### Problem statement:
The line with "Given: Click the red plus share icon" marks the first line to copy, and the line with "Task: Open the 视频" marks the last. Transcribe that stretch of the data below exactly, without pictures.
[Start of section]
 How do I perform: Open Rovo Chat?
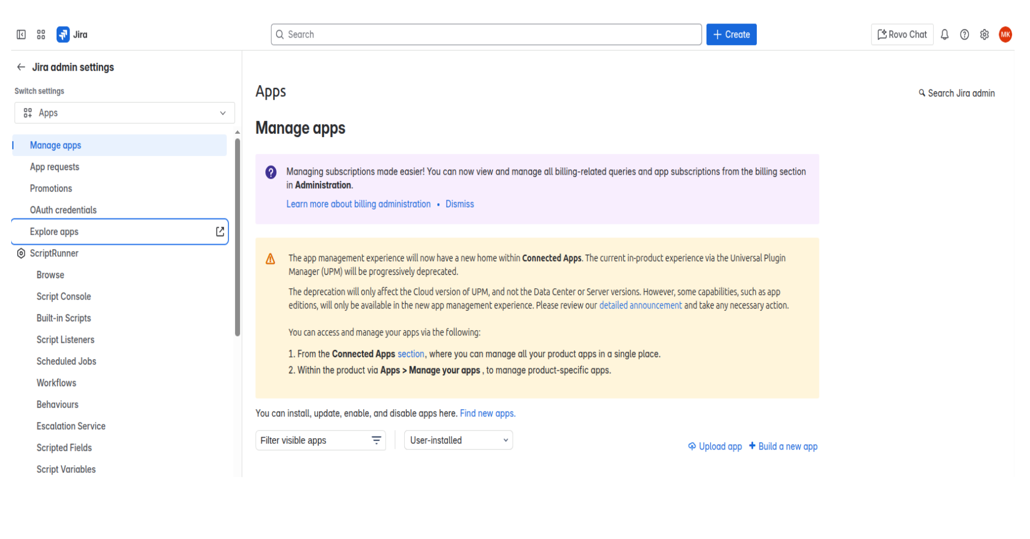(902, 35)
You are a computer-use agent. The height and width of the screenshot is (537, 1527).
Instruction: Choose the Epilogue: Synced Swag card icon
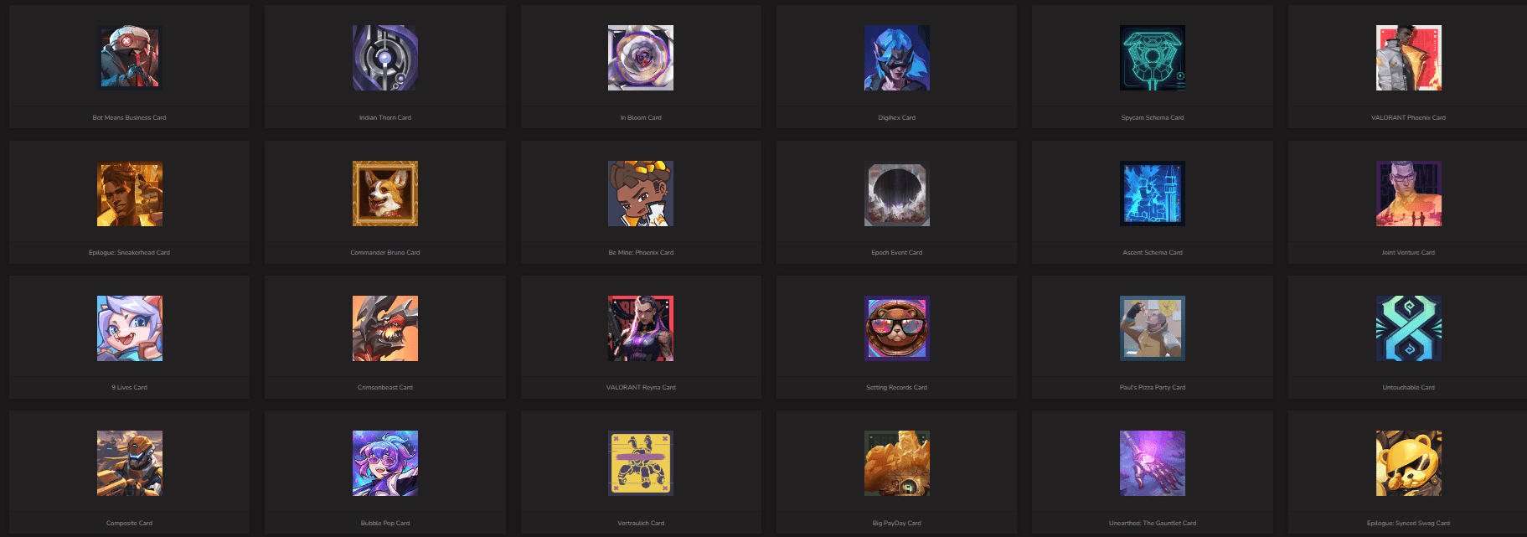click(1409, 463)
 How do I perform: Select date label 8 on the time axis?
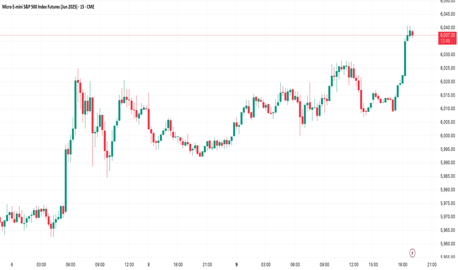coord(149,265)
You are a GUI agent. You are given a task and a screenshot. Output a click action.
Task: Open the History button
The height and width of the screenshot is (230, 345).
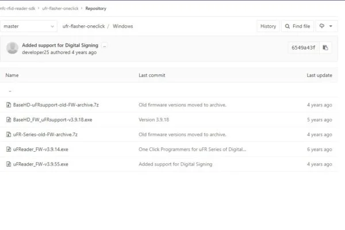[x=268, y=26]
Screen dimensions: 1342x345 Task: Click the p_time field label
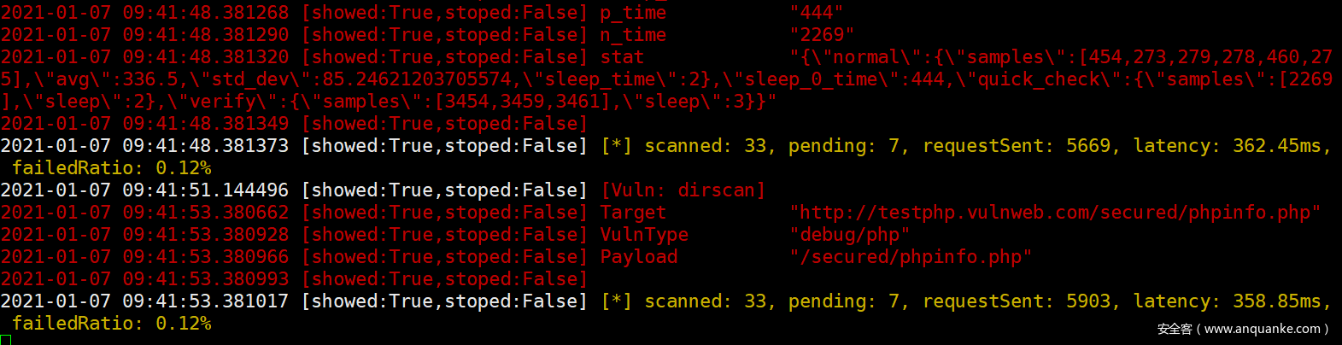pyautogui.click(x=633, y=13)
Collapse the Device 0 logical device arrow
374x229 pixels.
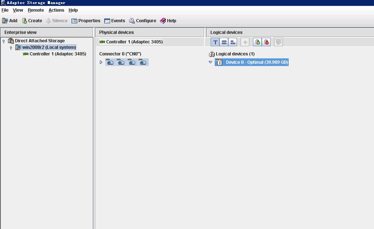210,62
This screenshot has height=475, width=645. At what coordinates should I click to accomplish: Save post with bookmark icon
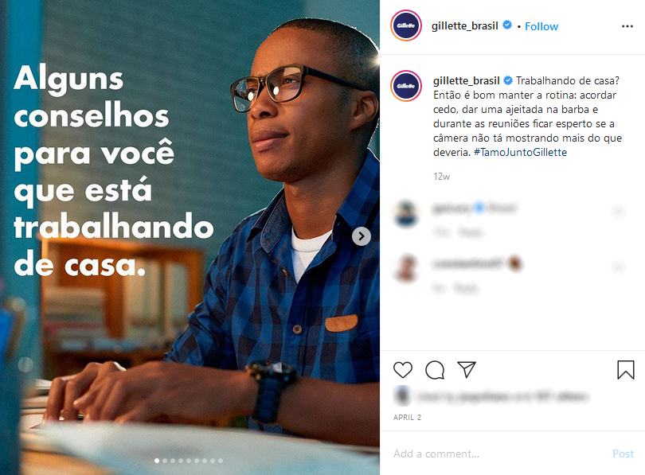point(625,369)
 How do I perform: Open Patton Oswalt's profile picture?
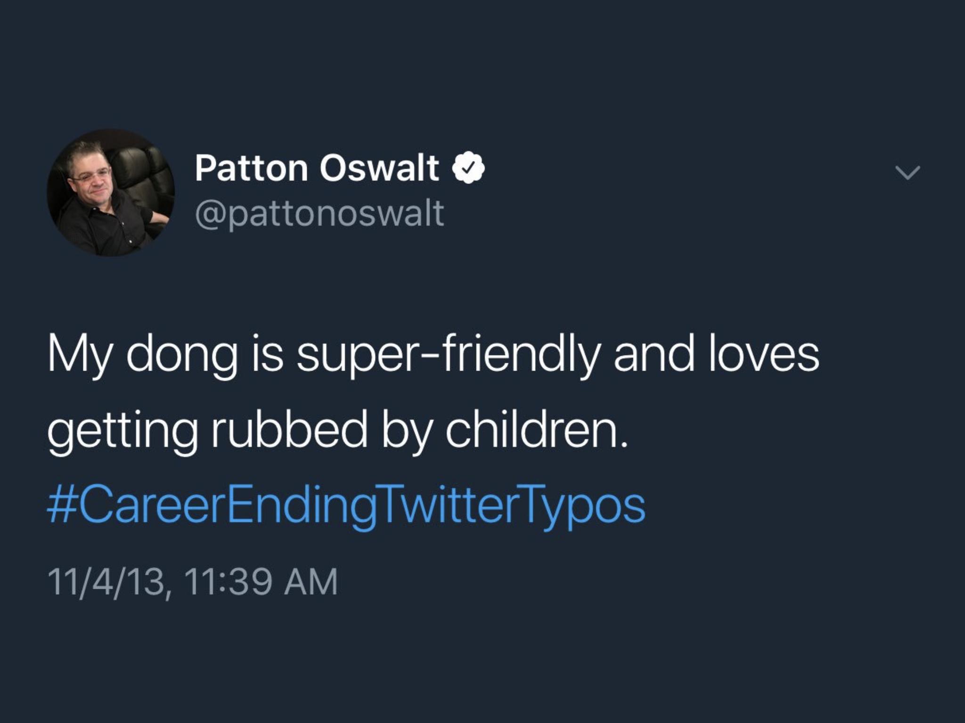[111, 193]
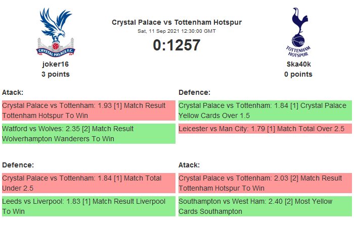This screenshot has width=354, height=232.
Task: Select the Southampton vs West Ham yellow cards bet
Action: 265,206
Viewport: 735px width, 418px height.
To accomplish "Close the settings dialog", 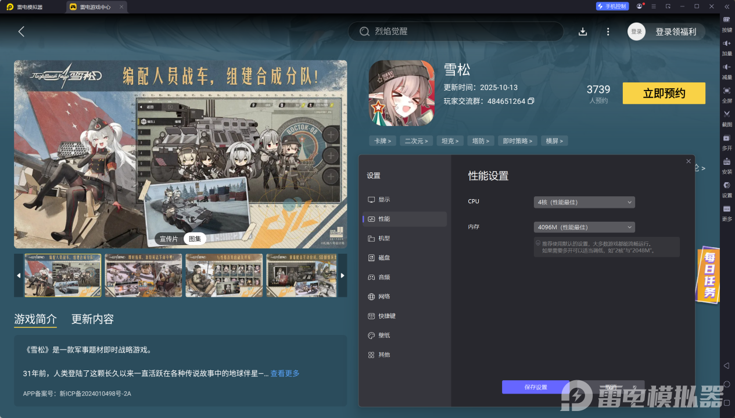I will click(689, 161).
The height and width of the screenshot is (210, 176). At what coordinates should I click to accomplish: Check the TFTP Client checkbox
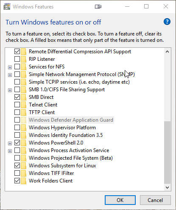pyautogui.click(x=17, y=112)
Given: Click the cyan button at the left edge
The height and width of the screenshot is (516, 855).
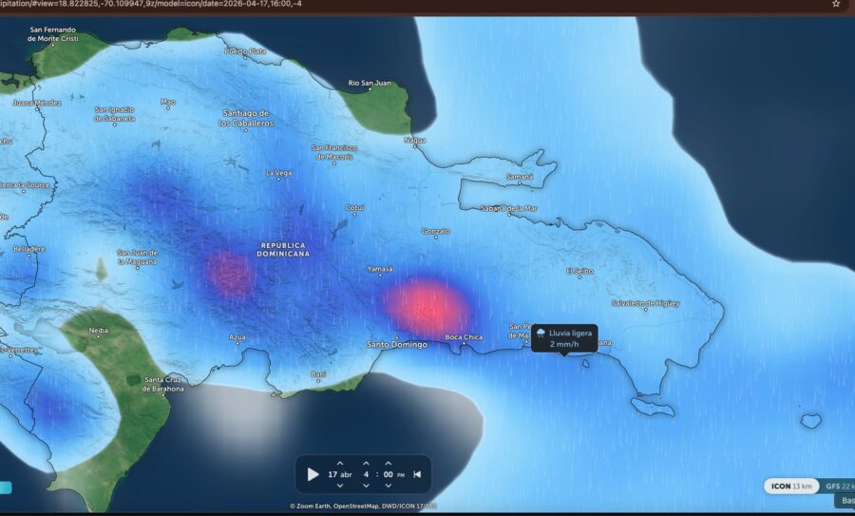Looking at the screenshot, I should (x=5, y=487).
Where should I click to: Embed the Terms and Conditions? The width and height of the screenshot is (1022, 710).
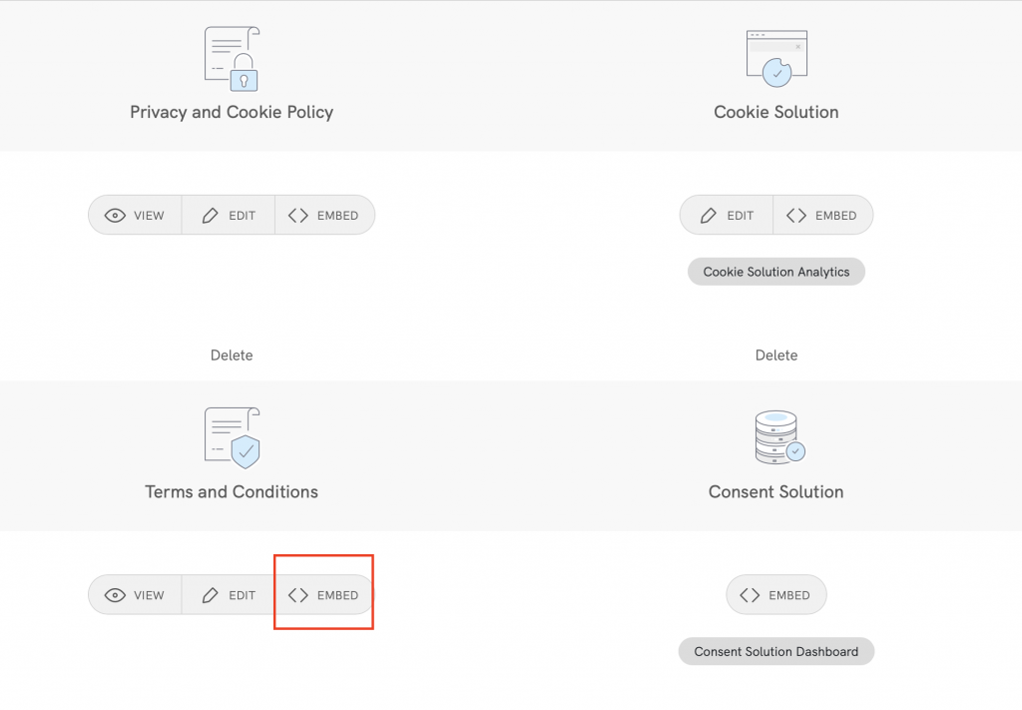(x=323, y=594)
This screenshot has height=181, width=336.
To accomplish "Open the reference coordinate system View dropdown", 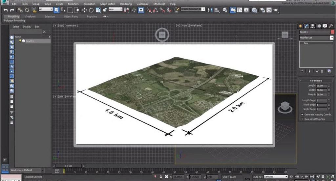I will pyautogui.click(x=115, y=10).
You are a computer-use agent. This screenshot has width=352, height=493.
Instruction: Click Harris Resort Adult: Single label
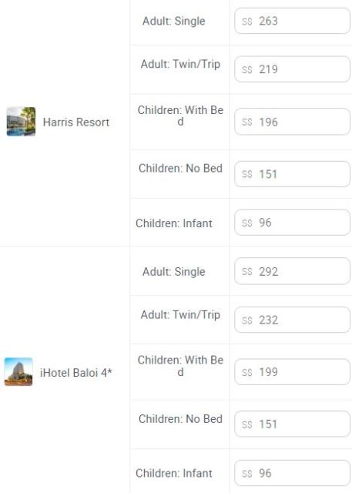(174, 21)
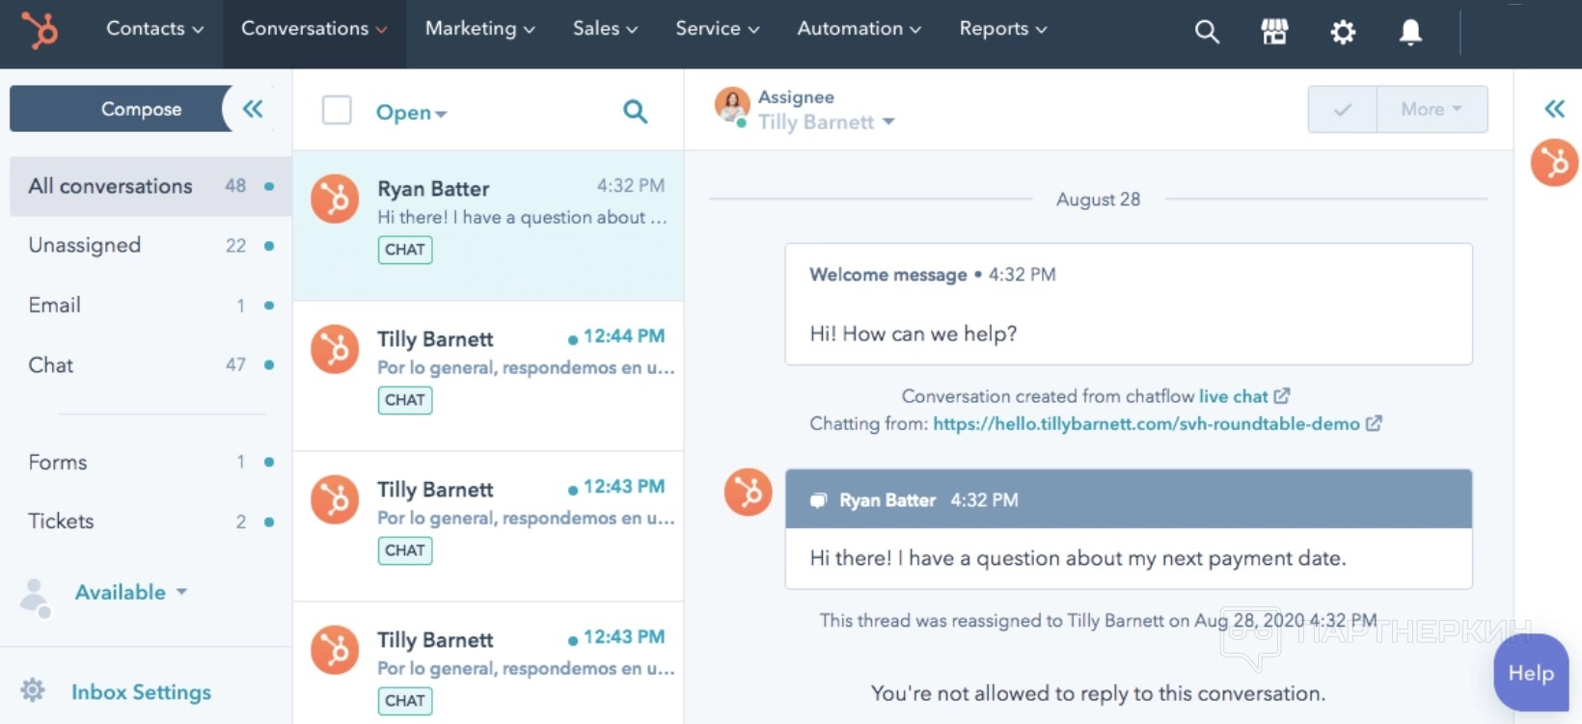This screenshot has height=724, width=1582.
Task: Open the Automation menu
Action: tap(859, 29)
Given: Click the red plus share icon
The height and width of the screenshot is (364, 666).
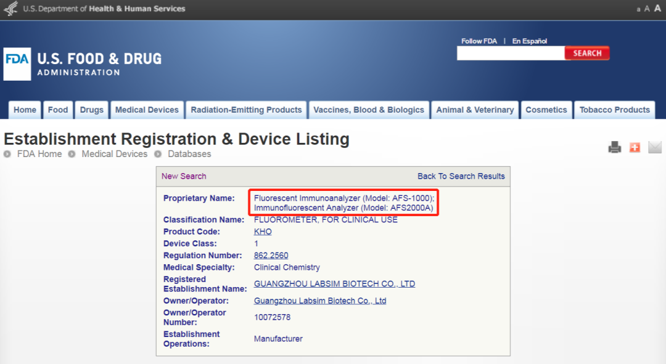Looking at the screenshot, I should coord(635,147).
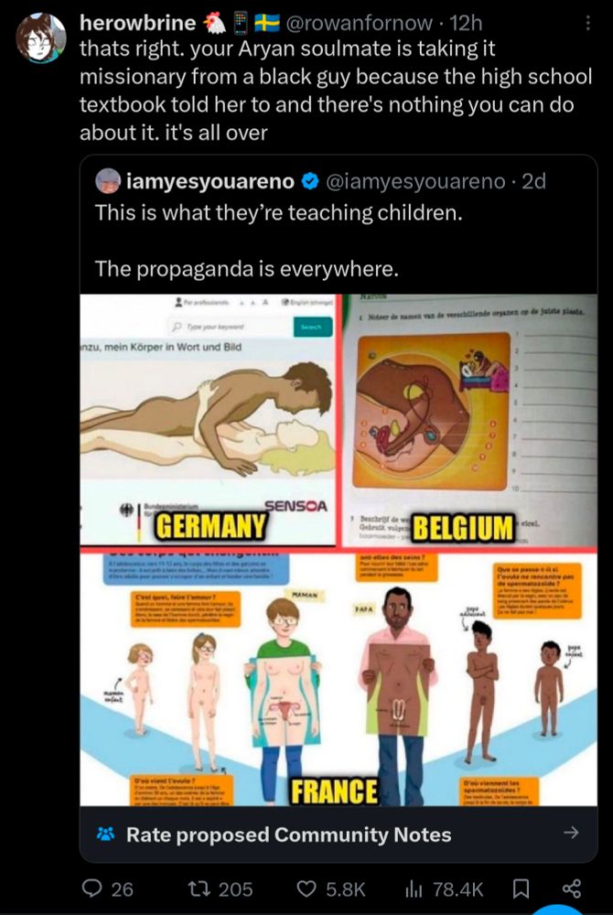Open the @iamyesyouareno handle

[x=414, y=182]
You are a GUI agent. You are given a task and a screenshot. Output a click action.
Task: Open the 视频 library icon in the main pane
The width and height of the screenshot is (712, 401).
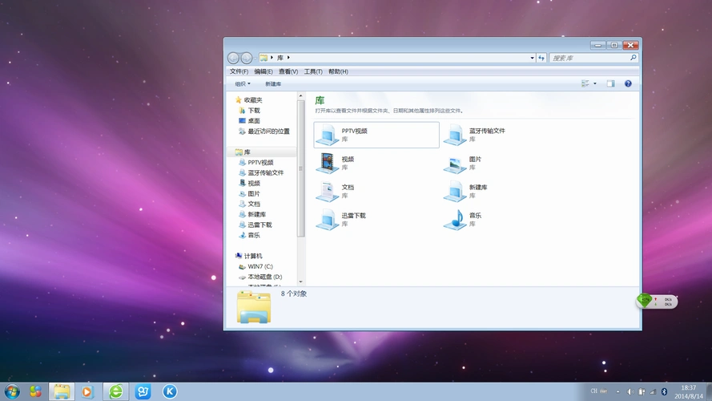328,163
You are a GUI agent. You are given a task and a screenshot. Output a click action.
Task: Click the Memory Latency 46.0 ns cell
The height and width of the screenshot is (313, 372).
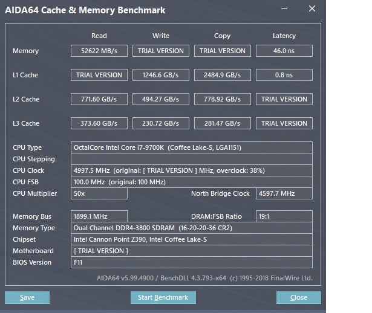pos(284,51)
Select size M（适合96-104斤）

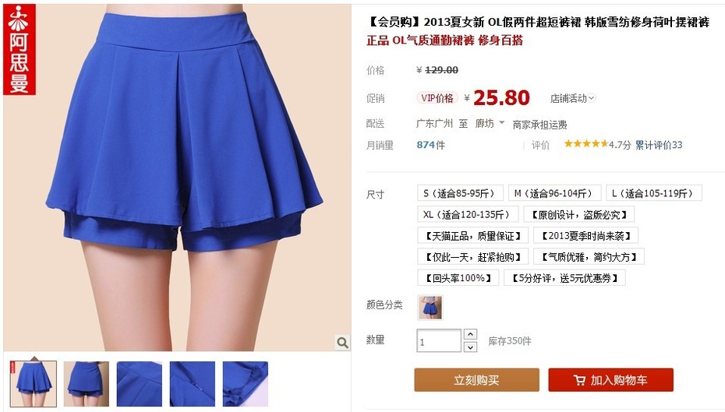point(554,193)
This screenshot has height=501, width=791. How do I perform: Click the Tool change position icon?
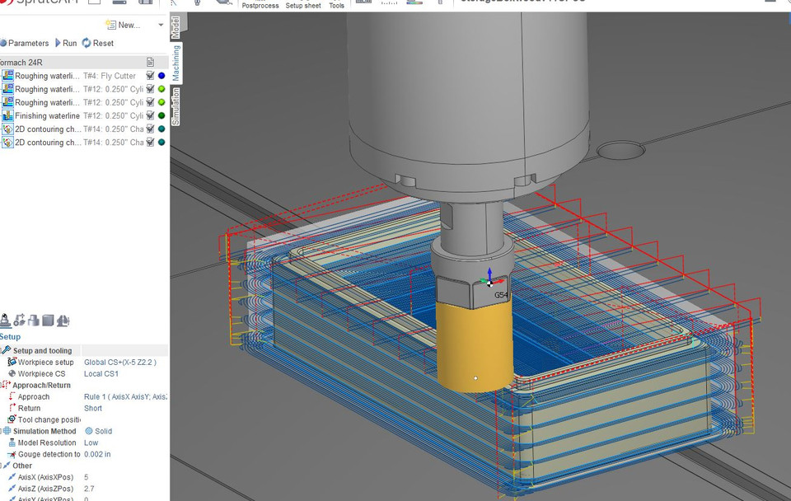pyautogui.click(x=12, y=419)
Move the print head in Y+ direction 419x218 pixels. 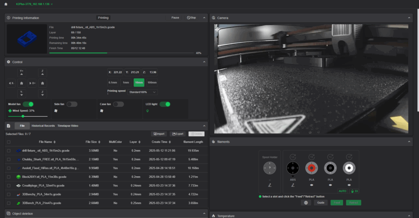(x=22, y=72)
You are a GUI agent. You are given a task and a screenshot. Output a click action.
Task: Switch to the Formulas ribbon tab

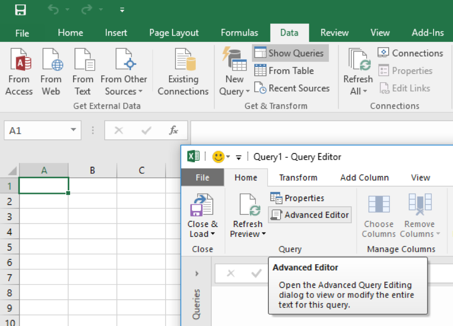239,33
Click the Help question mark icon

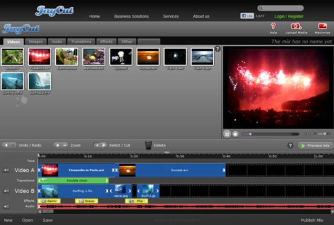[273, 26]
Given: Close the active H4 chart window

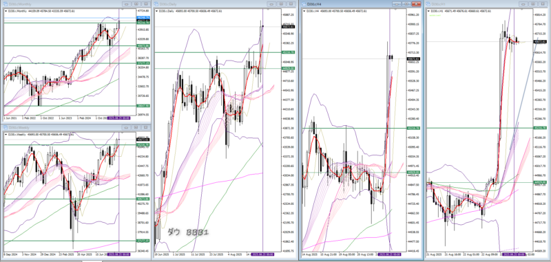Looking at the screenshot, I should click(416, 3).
[End of section]
### Task solution:
Given: Click the red plus share icon
The height and width of the screenshot is (364, 666).
Looking at the screenshot, I should coord(635,147).
Open the @iamyesyouareno handle

[x=414, y=182]
You are a GUI agent. You are given a task and a screenshot. Output a click action.
Task: Open the 视频 library icon in the main pane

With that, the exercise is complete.